Craig Finn
We All Want the Same Things
PARTISAN
8/10
Hold Steady albums are like amalgamations of memories you’re not quite sure you actually experienced. Characters drift through them like dreams, and more often than not they’re fucked up—either emotionally or through drinks and drugs, and often a combination of both, which is presumably why those memories are always hazy. Yet on We All Want the Same Things, Craig Finn’s third solo record, there seems to be more clarity than usual.
That’s nowhere more evident than in “God in Chicago,” a slow-tempo, piano-based tune that’s almost like a Bukowski or Fante story set to music. Finn recalls a melancholy road trip/drug deal that shimmers with regret and purpose as the narrator drives off with a late friend’s sister to settle some “unfinished business.” It’s peppered with little details that bring the scene fully to life, lines that would work equally well on the page as out of the speakers: “[We] played 1999 into Led Zeppelin III / When the tape deck got all wobbly, she still sang the harmonies.” There’s no neat ending to the tale, no moral to extract from it, just a perfectly imperfect moment to get lost in before life speeds away in a different direction.
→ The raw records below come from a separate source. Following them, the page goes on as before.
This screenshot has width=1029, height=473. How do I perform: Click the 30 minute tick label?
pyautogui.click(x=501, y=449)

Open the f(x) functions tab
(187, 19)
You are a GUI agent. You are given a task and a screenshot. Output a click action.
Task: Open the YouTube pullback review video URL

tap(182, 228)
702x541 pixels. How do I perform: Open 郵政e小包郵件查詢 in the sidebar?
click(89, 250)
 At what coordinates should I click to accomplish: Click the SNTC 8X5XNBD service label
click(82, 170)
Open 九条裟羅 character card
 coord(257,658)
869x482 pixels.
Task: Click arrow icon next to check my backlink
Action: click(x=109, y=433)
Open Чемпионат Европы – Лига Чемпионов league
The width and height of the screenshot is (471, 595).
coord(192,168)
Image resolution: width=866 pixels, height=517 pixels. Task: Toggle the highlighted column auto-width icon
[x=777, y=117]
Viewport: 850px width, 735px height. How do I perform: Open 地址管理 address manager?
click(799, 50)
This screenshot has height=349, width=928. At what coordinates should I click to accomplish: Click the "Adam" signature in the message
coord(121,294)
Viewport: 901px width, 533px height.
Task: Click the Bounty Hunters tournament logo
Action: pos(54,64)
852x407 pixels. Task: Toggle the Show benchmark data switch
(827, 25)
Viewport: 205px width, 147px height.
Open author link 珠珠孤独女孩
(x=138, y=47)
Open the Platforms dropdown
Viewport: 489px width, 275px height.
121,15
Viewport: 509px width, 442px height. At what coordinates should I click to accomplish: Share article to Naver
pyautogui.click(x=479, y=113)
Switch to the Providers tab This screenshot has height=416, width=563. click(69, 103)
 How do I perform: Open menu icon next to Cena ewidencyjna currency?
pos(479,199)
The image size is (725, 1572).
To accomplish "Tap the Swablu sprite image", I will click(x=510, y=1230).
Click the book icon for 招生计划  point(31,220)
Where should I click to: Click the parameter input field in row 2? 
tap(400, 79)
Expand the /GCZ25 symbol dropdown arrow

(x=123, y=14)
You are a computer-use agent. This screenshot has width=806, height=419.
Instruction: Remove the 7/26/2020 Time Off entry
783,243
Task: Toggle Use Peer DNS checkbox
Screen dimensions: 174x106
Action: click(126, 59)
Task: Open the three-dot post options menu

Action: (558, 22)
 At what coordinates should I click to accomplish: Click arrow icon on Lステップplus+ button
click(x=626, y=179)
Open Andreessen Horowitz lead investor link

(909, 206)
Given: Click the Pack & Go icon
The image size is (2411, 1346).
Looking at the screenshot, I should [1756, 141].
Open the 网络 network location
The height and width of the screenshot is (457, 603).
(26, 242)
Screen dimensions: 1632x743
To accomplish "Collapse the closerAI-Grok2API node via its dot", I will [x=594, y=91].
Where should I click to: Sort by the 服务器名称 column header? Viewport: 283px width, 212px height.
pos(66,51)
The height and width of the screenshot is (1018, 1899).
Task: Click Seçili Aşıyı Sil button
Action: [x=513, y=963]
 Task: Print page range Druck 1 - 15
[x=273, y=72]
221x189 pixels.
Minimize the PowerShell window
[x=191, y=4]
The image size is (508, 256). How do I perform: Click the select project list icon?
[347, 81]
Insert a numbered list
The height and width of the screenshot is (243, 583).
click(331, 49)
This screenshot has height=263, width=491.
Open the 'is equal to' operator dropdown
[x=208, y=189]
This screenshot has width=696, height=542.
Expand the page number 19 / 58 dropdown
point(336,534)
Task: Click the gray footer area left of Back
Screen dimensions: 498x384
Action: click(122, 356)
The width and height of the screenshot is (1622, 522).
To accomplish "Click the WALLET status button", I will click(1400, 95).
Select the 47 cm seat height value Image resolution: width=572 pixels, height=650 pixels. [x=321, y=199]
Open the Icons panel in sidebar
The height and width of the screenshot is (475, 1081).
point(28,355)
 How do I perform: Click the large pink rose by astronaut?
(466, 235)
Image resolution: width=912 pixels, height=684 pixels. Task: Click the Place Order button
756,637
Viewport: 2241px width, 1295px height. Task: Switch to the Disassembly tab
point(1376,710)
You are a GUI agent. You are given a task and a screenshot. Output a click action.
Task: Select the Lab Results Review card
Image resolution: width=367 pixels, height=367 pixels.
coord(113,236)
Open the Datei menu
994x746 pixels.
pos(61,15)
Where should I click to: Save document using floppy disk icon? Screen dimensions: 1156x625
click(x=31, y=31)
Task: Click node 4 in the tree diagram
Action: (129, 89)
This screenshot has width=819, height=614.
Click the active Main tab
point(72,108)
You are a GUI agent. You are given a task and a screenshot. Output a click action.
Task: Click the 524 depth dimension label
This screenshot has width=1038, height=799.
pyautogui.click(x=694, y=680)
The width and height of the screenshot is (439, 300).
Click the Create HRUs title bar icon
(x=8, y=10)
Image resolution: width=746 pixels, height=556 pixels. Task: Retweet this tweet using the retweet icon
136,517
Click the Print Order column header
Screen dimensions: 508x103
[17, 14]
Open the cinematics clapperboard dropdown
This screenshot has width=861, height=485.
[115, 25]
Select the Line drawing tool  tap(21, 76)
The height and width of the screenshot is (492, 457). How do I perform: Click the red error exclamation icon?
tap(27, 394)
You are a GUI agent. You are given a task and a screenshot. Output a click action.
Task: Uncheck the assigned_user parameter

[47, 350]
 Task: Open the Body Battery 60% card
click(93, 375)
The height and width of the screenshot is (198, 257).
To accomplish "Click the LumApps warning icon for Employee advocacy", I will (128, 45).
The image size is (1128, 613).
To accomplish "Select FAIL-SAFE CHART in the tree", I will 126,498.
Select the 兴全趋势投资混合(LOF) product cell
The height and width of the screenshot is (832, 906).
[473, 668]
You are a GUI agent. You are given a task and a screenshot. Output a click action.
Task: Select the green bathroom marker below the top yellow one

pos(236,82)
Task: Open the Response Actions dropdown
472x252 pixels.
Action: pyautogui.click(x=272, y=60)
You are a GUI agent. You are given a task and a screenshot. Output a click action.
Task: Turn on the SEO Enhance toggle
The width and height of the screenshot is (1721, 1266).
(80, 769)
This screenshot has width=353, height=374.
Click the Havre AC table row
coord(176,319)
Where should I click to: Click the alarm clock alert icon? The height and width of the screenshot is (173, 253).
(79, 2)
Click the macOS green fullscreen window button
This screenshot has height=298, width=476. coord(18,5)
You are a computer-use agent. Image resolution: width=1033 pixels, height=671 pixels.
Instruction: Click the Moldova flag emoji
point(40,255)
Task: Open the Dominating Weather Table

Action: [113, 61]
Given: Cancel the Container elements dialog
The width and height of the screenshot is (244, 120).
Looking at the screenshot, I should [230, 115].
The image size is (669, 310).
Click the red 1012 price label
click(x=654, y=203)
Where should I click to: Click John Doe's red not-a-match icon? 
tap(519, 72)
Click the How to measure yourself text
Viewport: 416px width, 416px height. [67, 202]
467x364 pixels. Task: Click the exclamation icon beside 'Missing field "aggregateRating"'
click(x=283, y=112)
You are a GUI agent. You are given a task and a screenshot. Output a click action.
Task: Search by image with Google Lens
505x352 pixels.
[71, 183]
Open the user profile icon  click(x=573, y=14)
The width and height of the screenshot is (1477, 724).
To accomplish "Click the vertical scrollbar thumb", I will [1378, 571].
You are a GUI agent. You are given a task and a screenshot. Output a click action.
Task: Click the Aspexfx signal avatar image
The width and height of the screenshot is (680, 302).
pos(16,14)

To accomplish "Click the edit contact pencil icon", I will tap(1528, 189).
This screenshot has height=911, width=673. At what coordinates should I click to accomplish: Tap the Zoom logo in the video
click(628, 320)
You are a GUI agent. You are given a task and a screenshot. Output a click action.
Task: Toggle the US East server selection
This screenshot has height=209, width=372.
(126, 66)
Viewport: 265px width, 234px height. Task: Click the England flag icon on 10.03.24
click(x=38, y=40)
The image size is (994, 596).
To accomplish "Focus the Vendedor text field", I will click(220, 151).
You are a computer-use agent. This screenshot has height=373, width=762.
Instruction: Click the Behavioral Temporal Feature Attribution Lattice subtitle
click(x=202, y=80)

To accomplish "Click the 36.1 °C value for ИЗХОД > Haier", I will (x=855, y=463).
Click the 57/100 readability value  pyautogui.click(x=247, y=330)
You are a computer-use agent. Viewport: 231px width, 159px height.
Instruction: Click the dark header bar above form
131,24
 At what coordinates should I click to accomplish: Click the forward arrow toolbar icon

The other nine songs are all equally intriguing slices of life. “It Hits When It Hits” and “Tangletown” chug along with a dreamy lethargy, while “Birds Trapped in the Airport” gathers pace to become a War on Drugs/Dire Straits–esque celebration of life despite everything it throws in your face. Its lush textures are indicative of the production that defines the whole album, and it’s that which really makes the album stand apart from anything either Finn or The Hold Steady have released before.
But at the same time, We All Want the Same Things is quintessential Craig Finn, the work of a songwriter who excels at telling other people’s stories as if they were his own. It might take a few spins for diehards to fall in love with, but the warmth and solace these songs provide make it hard to resist. A more than welcome addition to—and expansion of—Finn’s catalog.